[Task material — start]
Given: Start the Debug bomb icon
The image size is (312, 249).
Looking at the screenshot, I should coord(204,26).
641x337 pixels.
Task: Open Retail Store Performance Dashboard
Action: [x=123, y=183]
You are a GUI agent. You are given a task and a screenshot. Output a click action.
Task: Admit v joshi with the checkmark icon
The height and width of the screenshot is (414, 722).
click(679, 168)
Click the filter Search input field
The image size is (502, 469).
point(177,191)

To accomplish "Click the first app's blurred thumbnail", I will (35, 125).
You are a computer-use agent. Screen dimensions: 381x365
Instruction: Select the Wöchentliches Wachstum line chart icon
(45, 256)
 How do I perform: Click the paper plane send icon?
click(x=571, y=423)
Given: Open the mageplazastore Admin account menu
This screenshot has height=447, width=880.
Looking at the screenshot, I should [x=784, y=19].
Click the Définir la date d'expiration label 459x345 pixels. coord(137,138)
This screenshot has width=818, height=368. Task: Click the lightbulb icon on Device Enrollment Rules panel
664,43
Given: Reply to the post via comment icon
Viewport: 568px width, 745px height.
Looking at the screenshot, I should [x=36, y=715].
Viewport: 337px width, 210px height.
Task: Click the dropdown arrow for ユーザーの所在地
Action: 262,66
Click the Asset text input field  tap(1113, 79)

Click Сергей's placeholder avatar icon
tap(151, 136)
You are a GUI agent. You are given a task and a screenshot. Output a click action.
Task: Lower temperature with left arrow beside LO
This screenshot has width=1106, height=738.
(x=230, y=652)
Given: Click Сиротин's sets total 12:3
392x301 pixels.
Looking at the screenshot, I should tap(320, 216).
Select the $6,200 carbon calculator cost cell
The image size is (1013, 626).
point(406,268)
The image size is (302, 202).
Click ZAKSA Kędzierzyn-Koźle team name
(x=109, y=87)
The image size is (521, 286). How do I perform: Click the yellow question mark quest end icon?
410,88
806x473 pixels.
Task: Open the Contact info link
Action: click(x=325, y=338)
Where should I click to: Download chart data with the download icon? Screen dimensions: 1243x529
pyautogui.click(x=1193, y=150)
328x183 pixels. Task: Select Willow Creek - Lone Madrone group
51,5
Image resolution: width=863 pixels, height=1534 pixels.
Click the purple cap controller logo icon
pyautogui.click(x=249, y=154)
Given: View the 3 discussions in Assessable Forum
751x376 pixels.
[Task material — finish]
- Exercise brief -
Tail of the listing, starting at the line with "Click the Définir" and ending at the last line: output it exactly and add nothing.

- Answer box -
Click the Définir la date d'expiration label 459x345 pixels. coord(137,138)
This screenshot has width=818, height=368. Task: Click the lightbulb icon on Device Enrollment Rules panel
664,43
Given: Reply to the post via comment icon
Viewport: 568px width, 745px height.
Looking at the screenshot, I should [x=36, y=715].
Viewport: 337px width, 210px height.
Task: Click the dropdown arrow for ユーザーの所在地
Action: 262,66
Click the Asset text input field  tap(1113, 79)

Click Сергей's placeholder avatar icon
tap(151, 136)
You are a GUI agent. You are given a task and a screenshot. Output a click action.
Task: Lower temperature with left arrow beside LO
This screenshot has width=1106, height=738.
(x=230, y=652)
Given: Click Сиротин's sets total 12:3
392x301 pixels.
Looking at the screenshot, I should tap(320, 216).
Select the $6,200 carbon calculator cost cell
The image size is (1013, 626).
point(406,268)
The image size is (302, 202).
Click ZAKSA Kędzierzyn-Koźle team name
(x=109, y=87)
The image size is (521, 286). How do I perform: Click the yellow question mark quest end icon?
410,88
806x473 pixels.
Task: Open the Contact info link
Action: click(x=325, y=338)
Where should I click to: Download chart data with the download icon? Screen dimensions: 1243x529
pyautogui.click(x=1193, y=150)
328x183 pixels. Task: Select Willow Creek - Lone Madrone group
51,5
Image resolution: width=863 pixels, height=1534 pixels.
Click the purple cap controller logo icon
pyautogui.click(x=249, y=154)
Given: View the 3 discussions in Assessable Forum
751x376 pixels.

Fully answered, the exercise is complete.